● **Extrait choisi**:
* * * * * * * * *

La dernière note / The Final Note

June 1, 2000

Version française...


Juin nous ramenant encore une fois la fête des Pères, La Scena a pensé vous tracer le portrait du « Père musical », Jean Sébastien Bach, en cette année anniversaire.

La tradition musicale s'étant transmise de père en fils, cinq générations de Bach musiciens avaient déjà légué 94 partitions aux générations futures quand Jean Sébastien voit le jour. Son père, Johann Ambrosius, brasseur de bière de son métier, joue également de la viole, du violon et s'implique à l'occasion dans les fanfares. Son oncle, Johann Christoph, organiste de renom, publie des recueils d'uvres didactiques reconnues à l'époque, qui auraient même influencé Pachelbel. Les deux frères, de tempérament siamois, partagent une passion inextinguible pour la musique. Ils meurent à quelques semaines d'intervalle, laissant le jeune Jean Sébastien orphelin à l'âge de 9 ans. Il tombe sous la tutelle de son frère aîné, prénommé comme son oncle, organiste à Ohrdruf.

Le jeune Bach baigne dans une atmosphère musicale intoxicante qui le pousse à la découverte de nouveau répertoire. Une fois par an, toute la parenté, composée de chantres, d'organistes et de musiciens de ville, se rassemble pour une grande fête musicale, alternant au fil des heures musique sacrée, improvisations et chansons gaillardes. De quoi aider un adolescent à embrasser la profession musicale!

* * * * * * * * *

● **Énoncé de l'exercice 1**: Indiquez si chacun des énoncés suivants concorde avec l'extrait sur Jean Sébastien Bach, en répondant par oui ou par non et en citant textuellement les mots de l'extrait qui tranchent : (a) le père de Jean Sébastien était brasseur de bière ; (b) Jean Sébastien devient orphelin à l'âge de 12 ans ; (c) la famille Bach se réunit une fois par an pour une fête musicale.

* * * * * * * * *

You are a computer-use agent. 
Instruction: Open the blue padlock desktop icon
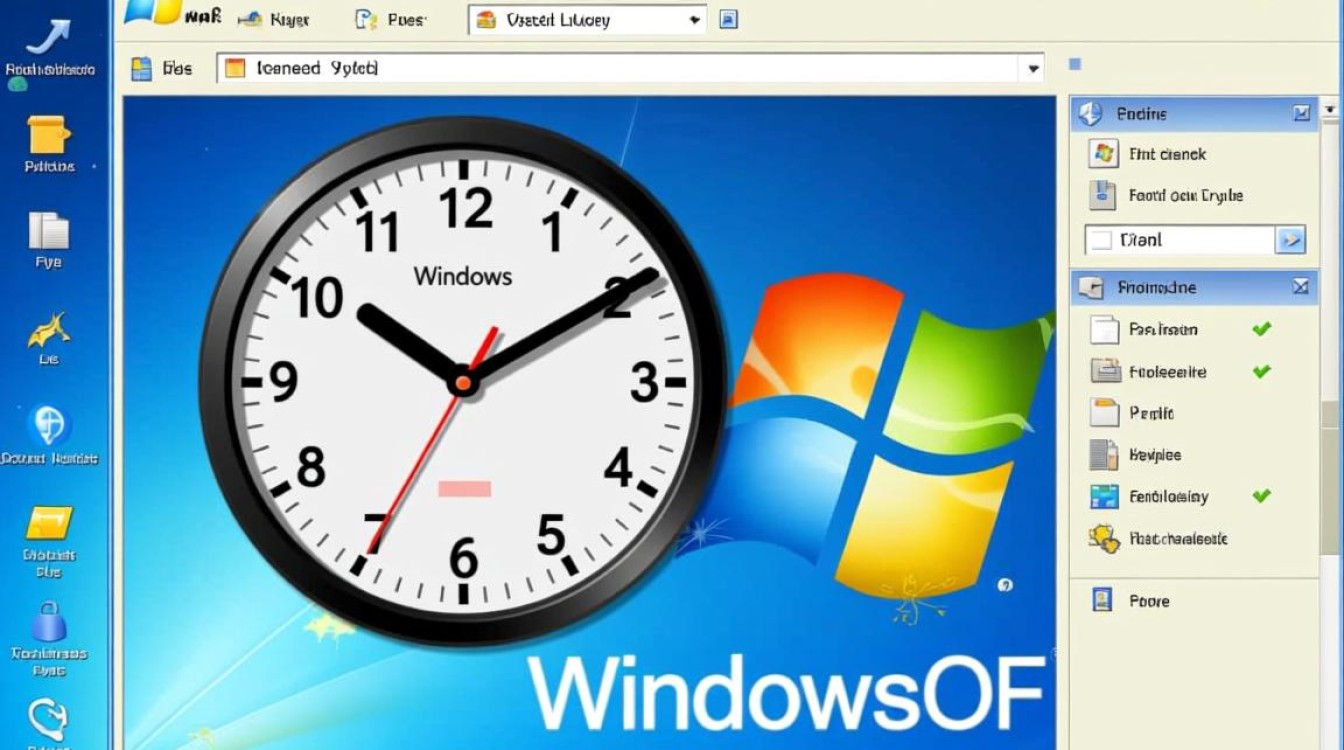pos(48,622)
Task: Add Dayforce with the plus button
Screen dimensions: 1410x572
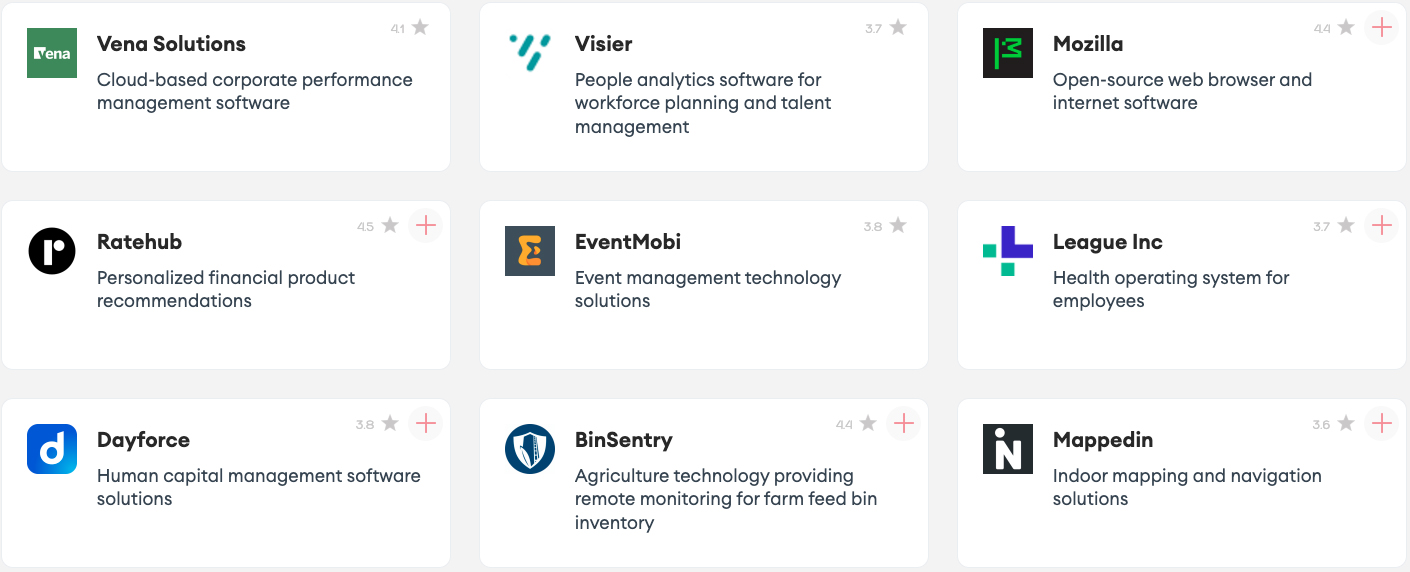Action: click(425, 424)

* * * * * * * * *

● **Énoncé de l'exercice 2**: Recopiez mot pour mot les lignes des données fournies, depuis celle qui contient « Task: Add Dayforce with the plus button » jusqu'à la dernière ligne des données, les deux bornes comprises. N'incluez pas les images dans votre réponse.

● **Réponse finale 1**:
(a) Oui : « brasseur de bière de son métier ».
(b) Non : « laissant le jeune Jean Sébastien orphelin à l'âge de 9 ans ».
(c) Oui : « Une fois par an, toute la parenté, composée de chantres, d'organistes et de musiciens de ville, se rassemble pour une grande fête musicale ».

● **Réponse finale 2**:
Task: Add Dayforce with the plus button
Screen dimensions: 1410x572
Action: click(425, 424)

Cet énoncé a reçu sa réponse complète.